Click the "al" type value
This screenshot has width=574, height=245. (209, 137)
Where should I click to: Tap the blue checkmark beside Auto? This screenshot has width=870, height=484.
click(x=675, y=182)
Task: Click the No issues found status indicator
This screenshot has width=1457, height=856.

------------------------------------

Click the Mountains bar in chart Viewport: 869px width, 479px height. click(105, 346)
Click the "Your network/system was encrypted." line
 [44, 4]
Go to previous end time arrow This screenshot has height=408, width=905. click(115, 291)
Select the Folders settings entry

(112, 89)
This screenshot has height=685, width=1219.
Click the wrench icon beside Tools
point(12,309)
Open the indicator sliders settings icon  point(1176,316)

------------------------------------

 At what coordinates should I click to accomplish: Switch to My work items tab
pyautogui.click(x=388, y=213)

------------------------------------

* _EXERCISE TASK_: Output the stretch of records from the line containing "Where should I" through the line containing "This screenshot has width=1457, height=856.", reproducing each line as it appears and nothing else.

* _EXERCISE OUTPUT_:
Where should I click to: Tap the blue checkmark beside Auto? This screenshot has width=870, height=484.
click(x=675, y=182)
Task: Click the No issues found status indicator
This screenshot has width=1457, height=856.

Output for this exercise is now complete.